Дядька Яков недоверчиво покачал головой, хмыкнул:
— Если он вздумает жить по правде, то пусть загодя ржаную солому запасает.
— Это зачем ему такой торг? — испугано отозвалась мать.
— За правду со всех концов придется ему падать, вот на таком деле солома немного поможет.
— Какой вы, Яков, нехороший, — вздохнула мать.

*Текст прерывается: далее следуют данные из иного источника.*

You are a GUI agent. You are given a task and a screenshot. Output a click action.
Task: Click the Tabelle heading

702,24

— Вот видишь, я правду сказал, а ты уже и ощетинилась. И так всякий щетинится, потому что каждый человек — от Ивана и до царя — имеет в душе такие недомерки или закоулки, в которые не хочет и солнце пустить, не то что кого-то с правдой. Вот проживает в нашем селе один чудило, как святой, Себастьян, значит. Ничего не скажешь о нем, правдой живет. А что он имеет с этого? Идею и шинель? И что выходит у него? Некоторые дядья грозятся ему хату сжечь, а кое-кто даже из начальства без соли съел бы его.
— Это кто?
— Хотя бы наш начальник милиции. Себастьян въелся в него прилюдно, а он Себастьяна где может, там и подгрызает исподтишка, еще и идеями свое похабное варево прикрывает. Много на свете есть таких, как Юхрим Бабенко, — они бы все солнце забрали себе, а другим одну тень оставили. Правда — она как слово божье: слушай ее, кого-то поучай ею, прикрывай ею, как одеждой грешное тело, а поступай, как жизнь крутит свои тропы.
— Узнаю тебя, Яков, всего, с ничтожествами твоими, как на ладони, вижу, — покачал головой отец.

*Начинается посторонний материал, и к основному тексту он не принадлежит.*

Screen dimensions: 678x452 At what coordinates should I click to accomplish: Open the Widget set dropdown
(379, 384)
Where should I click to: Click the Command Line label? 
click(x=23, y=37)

— А я и не таюсь со своими ничтожествами, а живу лучше тебя. Так было и, наверное, будет: железо легче куется, чем человеческий норов. Посмотри, Анна, не оттаяло ли пиво. Выпьешь со мной, Афанасий?

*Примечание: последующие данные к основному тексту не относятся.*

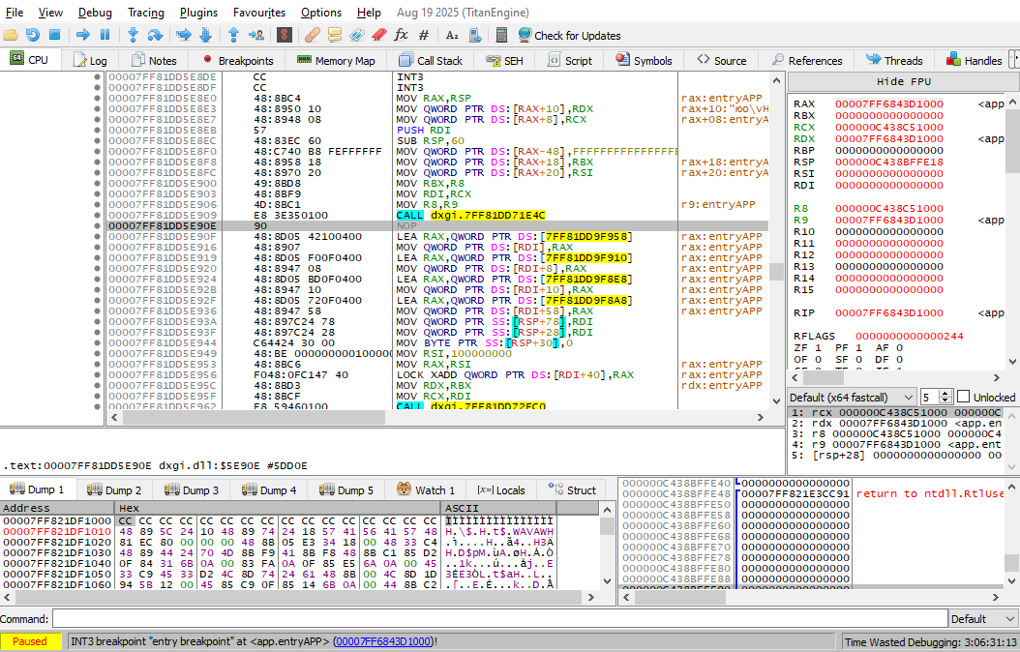The width and height of the screenshot is (1020, 652).
Task: Stop debugging with the blue square icon
Action: pos(54,35)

— Лучше бы с тобой рогатые пыли!
— Люблю характер своего брата! — засмеялся дядька Яков. — Ты всю жизнь будешь с этим характером постный кулеш хлебать. А мне чего-то никак не хочется, даже при новой власти, идти в святые, — там ни выпить, ни подмигнуть какой-то молодице. Из-за них не попаду я к раю…
Эх, дядя Яков, моя талантливо бесталанная родня! Мне до сих пор жалко не так вашей искалеченной руки, как искалеченной души…
Два кузнеца имеет человек возле своего сердца: один кует серебряные струны, а другой — ржавые решетки жадности. Не победил, дядя Яков, ваш первый кузнец второго, мелочь повседневности проела ваши струны, притемнила добрый кузнечный огонек. Мне жалко и его, и вас. И все равно я с удивлением и признательностью вспоминаю те лемеха, что вы ковали из самой смерти — из туловищ снарядов.
Прямо над нашими воротами стоит зарница, а мимо ворот проходят люди и время. Как оно идет — это больше всего видно по нашим ясеням, по тому, что они держат на себе — или весеннюю росу, или зеленые шумы, или осеннюю грусть, или зимние платки. Иногда, когда я сплю, время приходит и ко мне, постоит-постоит у изголовья и слегка потянет за вихор малого, чтобы он поднимался вверх. Так я и расту!
Это тоже говорит моя мама. А что время бывает добрым и нехорошим — знаю сам…
Сегодня оно веселило родителей и печалило меня. Серебро дядьки Якова не принесло мне радости, потому что отец и мама решили, что теперь, если найдется покупатель на Обменную, можно будет купить коровенку.
— Так вы хотите продать Обменную?! — аж вскрикнул я, услышав такое.
— А что же должны делать?
— Не продавайте ее, — задрожал мой голос, а в доме стадо совсем тихо.
— Не мы ее продаем, злыдни наши продают, — через какую-то минуту грустно сказал отец. — Вот вынеси ей в последний раз обмешки [47] Обмешки — корм для животных, замешанный на отрубях или дерти.
, да и уже…
— Отец…
— Помолчи, Михайлик, без тебя хлопотно.
И я замолк, но так мне стало тяжело, что и не говорите. Какая ни есть наша Обменная, а жалко ее: сколько тех лесов объездили вместе, сколько было бессонных ночей, разных приключений и несогласий.
Неважно спалось этой ночью, ко мне все время приближались большие темно-синие глаза нашей и уже не нашей лошади, отзывалось ее обеспокоенное ржание. Я несколько раз просыпался, смотрел на луну, что грустила в одиночестве, и снова беспокойно засыпал. На рассвете я напоил Обменную водой с туманцем, который и зимой таится в нашем колодце, и, вздыхая, вывел ее из овина во двор, где на снег розовыми лужами легли мерцания рассветной зарницы. Руками и щеками я прощаюсь с лошадью, и она, видно, услышала мою печаль, прислонилась ко мне мягкой стариковской губой и грустно-грустно заржала.